For the practical use of the power amplifier, the assurance of reliability is very important when the power amplifiers (PA) work in large signal mode [5]. In microwave frequencies, hot carrier injection (HCI) is a dominant mechanism of the power performance degradation [35]. To evaluate the performance degradation, substrate current needs to be known [36]. From the dc test and RF load test, lifetime can be calculated [5]. First, from the dc reliability tests, we can get an expression relating lifetime ( $T_{50}$ ), where the drain currents in 50% of the transistors decrease by 10%, and substrate current under dc operation. Second, through the RF load circle, the substrate current can be calculated and accumulated. Finally, from the comparison of the average substrate current and that under dc operation, we can calculate the lifetime.

Accurate measurement in the mm-wave frequency band is relatively difficult, which will directly influence the accuracy of models. A major source of inaccuracy is the de-embedding procedure. The inaccuracies are higher when the frequency is higher.

A model-based de-embedding approach dubbed *recursive modeling* is designed to resolve this problem [37]. The modeling is done in a recursive way of multiple steps. At the beginning step of this method, a ground probing pad based on an equivalent circuit is modeled. Then the transmission line is modeled based on the pad models. A transmission line model including the complex characteristic impedance and the propagation constant is used in the transmission line model. Finally, the two models, of the pad and the transmission line, are used for the measurement of the device under test (DUT). The result obtained in each step is used in the next step, so it is called *recursive modeling*. This step improves the accuracy of de-embedding the procedure and makes the result of the other DUTs more dependable.

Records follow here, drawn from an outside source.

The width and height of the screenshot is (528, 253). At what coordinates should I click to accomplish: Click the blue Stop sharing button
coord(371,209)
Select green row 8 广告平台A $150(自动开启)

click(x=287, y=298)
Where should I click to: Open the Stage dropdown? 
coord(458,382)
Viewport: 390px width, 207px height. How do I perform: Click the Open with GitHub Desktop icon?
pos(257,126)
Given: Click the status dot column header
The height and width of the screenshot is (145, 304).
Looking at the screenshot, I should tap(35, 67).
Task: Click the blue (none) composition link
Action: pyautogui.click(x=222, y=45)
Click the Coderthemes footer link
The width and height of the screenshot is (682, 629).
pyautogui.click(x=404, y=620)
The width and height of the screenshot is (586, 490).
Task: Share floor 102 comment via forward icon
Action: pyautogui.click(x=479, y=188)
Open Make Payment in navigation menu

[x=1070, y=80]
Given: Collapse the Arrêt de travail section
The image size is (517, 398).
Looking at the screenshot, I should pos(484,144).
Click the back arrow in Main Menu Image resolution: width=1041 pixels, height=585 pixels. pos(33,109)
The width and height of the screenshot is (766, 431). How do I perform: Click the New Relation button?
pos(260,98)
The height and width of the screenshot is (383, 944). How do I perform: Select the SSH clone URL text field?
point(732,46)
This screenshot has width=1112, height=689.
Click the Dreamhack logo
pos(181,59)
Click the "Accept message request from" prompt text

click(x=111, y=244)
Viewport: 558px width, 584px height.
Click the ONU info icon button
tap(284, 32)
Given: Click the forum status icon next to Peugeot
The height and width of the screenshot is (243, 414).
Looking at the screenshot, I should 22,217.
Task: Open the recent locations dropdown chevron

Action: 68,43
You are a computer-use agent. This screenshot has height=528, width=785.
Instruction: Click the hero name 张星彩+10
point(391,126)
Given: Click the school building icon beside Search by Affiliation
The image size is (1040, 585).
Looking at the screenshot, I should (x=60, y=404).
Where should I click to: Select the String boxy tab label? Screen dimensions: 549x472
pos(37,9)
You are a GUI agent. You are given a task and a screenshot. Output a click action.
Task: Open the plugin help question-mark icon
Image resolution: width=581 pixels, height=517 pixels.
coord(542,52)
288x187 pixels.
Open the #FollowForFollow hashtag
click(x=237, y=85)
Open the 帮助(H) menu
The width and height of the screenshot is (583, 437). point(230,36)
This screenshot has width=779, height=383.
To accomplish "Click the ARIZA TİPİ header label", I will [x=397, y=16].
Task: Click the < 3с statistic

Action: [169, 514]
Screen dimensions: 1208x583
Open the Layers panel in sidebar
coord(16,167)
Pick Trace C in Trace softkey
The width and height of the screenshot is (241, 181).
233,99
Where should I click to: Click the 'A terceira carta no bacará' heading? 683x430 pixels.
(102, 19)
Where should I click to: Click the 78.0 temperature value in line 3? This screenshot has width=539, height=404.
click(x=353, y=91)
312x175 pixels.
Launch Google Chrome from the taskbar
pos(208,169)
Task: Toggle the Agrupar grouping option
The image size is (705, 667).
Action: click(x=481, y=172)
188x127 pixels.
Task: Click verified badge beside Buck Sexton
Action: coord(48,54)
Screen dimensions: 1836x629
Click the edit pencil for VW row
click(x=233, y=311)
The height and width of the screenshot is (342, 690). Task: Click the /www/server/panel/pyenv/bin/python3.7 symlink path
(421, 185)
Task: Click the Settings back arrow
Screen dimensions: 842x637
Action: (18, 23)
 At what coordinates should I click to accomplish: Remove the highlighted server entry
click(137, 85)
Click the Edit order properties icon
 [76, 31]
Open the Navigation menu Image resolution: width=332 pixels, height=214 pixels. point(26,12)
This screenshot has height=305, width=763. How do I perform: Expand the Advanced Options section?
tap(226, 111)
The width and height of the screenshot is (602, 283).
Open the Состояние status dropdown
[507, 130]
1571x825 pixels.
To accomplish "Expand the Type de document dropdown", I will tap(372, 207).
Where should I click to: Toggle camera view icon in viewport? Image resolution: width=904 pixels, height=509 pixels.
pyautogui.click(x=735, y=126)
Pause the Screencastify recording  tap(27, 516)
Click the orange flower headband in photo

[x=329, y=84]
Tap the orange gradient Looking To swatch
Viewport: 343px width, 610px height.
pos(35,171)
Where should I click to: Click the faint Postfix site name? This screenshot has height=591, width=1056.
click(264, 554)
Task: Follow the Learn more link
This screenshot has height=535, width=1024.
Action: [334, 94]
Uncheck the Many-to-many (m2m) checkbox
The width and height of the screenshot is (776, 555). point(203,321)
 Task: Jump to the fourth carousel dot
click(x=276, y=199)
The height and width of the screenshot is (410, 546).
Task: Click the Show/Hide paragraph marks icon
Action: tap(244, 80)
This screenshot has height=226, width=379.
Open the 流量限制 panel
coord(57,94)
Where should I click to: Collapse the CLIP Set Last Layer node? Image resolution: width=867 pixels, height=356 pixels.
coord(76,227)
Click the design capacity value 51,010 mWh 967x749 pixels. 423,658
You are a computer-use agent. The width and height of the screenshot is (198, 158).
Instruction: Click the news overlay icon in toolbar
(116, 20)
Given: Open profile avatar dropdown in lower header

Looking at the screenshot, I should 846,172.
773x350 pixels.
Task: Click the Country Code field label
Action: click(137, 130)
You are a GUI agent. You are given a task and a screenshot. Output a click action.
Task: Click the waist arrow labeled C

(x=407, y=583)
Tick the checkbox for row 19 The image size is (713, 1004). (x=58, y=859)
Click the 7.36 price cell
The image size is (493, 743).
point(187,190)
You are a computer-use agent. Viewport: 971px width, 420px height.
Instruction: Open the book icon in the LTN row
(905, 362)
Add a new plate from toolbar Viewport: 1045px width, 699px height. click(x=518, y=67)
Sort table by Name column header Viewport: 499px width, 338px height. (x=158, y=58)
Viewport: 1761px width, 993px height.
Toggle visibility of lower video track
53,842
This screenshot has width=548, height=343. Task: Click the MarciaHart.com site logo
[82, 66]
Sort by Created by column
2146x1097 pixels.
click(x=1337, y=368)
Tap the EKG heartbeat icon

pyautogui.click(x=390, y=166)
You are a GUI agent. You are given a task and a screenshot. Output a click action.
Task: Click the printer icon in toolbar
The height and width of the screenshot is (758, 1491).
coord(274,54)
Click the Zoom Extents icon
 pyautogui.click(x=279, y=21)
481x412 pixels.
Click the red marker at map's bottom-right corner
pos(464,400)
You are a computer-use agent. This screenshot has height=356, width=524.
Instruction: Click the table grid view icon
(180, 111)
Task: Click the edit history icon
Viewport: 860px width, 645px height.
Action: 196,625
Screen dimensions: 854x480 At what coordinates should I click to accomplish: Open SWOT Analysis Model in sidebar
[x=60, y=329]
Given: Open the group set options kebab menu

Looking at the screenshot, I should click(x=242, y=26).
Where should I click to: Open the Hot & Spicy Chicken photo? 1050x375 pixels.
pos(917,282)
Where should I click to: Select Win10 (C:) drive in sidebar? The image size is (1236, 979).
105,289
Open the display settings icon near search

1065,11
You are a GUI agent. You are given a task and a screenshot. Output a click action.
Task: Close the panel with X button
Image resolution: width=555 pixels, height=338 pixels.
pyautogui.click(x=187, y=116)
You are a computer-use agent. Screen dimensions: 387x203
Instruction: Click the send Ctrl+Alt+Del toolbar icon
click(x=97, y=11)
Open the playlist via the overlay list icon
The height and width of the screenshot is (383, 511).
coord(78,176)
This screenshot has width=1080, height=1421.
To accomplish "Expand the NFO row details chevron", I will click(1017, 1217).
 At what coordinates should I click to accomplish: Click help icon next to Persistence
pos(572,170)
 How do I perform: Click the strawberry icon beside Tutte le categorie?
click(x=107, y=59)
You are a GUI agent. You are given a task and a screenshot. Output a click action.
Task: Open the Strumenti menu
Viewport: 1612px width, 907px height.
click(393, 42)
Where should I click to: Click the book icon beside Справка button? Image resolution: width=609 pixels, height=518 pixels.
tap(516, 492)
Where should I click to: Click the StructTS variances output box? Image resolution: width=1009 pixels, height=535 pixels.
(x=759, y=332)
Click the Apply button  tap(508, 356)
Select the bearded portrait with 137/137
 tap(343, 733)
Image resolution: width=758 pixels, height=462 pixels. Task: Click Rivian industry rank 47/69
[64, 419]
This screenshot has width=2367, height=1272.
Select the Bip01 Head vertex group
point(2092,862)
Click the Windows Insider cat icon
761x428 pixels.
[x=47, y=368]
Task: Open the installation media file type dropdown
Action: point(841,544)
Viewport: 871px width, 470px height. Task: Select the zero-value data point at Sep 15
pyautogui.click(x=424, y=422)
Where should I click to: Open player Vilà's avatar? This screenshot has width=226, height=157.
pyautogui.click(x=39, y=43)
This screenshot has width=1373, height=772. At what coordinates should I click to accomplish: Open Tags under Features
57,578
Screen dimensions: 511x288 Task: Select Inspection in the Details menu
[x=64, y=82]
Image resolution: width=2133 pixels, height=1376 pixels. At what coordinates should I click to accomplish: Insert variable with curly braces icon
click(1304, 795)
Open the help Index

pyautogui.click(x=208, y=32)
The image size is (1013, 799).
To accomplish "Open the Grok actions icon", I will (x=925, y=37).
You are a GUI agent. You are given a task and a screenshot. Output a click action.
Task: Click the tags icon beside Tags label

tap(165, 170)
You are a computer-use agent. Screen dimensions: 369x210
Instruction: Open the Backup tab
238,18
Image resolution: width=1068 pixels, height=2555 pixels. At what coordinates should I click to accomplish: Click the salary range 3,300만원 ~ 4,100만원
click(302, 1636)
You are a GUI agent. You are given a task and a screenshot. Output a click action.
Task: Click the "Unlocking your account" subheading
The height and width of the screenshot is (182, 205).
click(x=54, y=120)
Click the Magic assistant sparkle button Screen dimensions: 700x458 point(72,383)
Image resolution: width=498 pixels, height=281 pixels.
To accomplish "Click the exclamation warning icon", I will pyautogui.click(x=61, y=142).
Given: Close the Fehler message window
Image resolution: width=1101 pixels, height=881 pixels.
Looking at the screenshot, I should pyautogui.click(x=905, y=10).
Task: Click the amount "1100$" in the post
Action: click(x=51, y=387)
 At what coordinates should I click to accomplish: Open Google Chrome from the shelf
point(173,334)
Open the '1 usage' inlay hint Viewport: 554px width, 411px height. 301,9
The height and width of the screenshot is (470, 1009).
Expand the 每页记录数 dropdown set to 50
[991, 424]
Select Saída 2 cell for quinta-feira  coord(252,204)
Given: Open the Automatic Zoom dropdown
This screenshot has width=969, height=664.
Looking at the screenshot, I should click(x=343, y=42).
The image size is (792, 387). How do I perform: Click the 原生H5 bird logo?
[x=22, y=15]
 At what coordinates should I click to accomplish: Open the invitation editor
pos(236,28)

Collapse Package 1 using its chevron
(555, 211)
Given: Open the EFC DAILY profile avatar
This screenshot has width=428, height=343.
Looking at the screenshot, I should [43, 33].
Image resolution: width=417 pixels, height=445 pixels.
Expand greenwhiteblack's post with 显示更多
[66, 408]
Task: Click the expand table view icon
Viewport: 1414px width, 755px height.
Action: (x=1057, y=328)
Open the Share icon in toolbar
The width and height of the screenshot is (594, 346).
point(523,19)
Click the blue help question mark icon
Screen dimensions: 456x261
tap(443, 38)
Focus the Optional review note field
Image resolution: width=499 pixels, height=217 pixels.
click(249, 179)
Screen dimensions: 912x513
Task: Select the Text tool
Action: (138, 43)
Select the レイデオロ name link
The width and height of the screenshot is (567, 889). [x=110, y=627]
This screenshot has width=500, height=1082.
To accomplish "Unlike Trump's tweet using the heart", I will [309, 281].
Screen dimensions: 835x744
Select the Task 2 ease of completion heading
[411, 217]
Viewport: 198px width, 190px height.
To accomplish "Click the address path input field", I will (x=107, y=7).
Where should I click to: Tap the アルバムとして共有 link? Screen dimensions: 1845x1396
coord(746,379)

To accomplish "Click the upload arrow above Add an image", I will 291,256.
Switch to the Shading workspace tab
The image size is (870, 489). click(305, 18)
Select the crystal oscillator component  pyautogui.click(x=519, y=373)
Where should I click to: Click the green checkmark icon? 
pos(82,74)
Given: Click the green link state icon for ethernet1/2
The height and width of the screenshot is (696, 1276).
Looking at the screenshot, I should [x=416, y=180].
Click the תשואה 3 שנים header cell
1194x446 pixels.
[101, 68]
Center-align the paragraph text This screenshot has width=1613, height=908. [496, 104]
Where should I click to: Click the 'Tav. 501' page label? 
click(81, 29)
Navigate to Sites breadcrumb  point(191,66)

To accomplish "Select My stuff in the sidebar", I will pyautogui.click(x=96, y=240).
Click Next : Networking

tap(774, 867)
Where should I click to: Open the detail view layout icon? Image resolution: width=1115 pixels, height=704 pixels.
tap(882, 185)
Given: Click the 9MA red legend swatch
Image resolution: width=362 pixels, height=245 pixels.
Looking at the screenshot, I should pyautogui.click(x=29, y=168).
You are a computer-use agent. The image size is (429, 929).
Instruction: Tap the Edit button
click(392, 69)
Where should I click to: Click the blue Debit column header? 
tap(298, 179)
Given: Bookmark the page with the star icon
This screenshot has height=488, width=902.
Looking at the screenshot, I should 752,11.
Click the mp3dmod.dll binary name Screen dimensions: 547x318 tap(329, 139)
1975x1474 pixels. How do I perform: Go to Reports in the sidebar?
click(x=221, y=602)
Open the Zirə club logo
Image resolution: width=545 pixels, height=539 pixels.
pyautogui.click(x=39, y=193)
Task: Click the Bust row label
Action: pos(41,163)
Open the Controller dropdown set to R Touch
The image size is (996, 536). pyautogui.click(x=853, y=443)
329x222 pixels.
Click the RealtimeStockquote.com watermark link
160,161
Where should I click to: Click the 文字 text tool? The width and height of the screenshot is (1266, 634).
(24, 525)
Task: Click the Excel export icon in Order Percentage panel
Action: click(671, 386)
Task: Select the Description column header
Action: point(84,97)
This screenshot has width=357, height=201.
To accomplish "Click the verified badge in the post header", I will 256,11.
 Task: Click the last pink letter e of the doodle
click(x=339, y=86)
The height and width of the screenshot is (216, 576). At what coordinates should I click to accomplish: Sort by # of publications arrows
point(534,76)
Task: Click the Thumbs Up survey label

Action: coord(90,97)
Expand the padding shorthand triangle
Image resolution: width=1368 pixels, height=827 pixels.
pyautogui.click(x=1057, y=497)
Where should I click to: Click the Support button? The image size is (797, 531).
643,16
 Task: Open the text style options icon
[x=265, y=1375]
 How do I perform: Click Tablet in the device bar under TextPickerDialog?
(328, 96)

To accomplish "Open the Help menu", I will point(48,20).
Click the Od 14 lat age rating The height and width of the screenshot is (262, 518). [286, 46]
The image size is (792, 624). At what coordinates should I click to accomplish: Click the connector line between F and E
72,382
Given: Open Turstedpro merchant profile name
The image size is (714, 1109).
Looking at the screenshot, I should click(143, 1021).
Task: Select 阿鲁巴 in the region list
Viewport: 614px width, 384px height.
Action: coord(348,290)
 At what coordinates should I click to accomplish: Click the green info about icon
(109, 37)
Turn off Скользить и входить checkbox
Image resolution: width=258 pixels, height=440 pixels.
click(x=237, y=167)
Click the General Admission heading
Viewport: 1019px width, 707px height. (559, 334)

As the operating frequency gets closer to the transistor cut-off frequency, device parasitics extremely reduce the power gain. Layout optimization is very important to minimize the parasitics of the transistor cell, especially the gate resistance (rg) and gate-to-drain capacitance (Cgd) [37]. Besides, interconnects around the transistor introduce parasitic resistances and inductances, which are not scaled with technology, and degenerate the transistor performance because of the use of large transistors in PA [7].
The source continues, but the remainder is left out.